Consentire l’apertura al pubblico serale di tutti gli esercizi, sia ristoranti che bar, almeno sino alle 22, risarcimento promesso attraverso la Camera di Commercio per la chiusura di Natale, riduzione della tassa sui rifiuti urbani 2020 e 2021 e allungamento delle annualità per la restituzione dei prestiti già sottoscritti dalle imprese.
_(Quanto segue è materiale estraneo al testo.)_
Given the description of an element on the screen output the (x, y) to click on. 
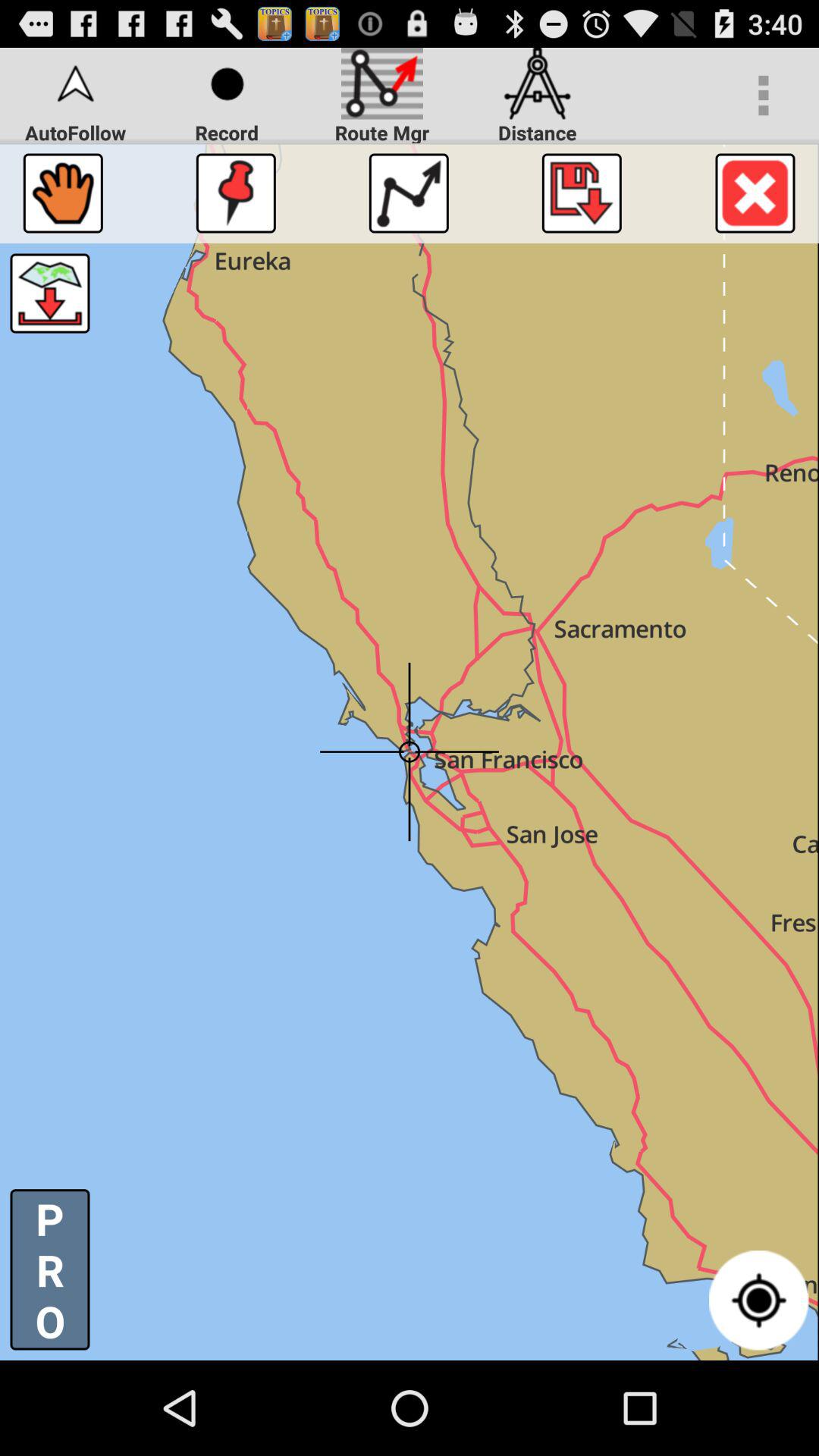
downloadthe map (581, 193)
Sono i temi dell’incontro a Napoli tra la Fipe Confcommercio con il presidente Massimo Di Porzio e il consigliere Aldo Maccaroni e l’assessore alle attività produttive della Regione Campania Antonio Marchiello.

La Fipe Confcommercio spiega che è stato presentato all’assessore un documento programmatico che rappresenta una sintesi per punti delle necessità del settore che in Campania nei soli pubblici esercizi annovera quasi 35.000 imprese con oltre 120.000 addetti. “Grande attenzione – spiega Di Porzio – alla possibilità di distinguere tra attività di ristorazione con somministrazione ai tavoli e attività che invece fanno sostanzialmente attività serale di intrattenimento, dando la possibilità alle prime di poter riaprire per cena al più presto e a ristorare le seconde, alla possibilità di avere priorità per le categorie dei pubblici esercizi nella campagna vaccinale, e soprattutto alla necessità di consentire l’accesso sempre nei pubblici esercizi alle persone già vaccinate. L’assessore Marchiello ha apprezzato il documento e si è detto disponibile ad un confronto più approfondito anche sugli altri temi trattati”.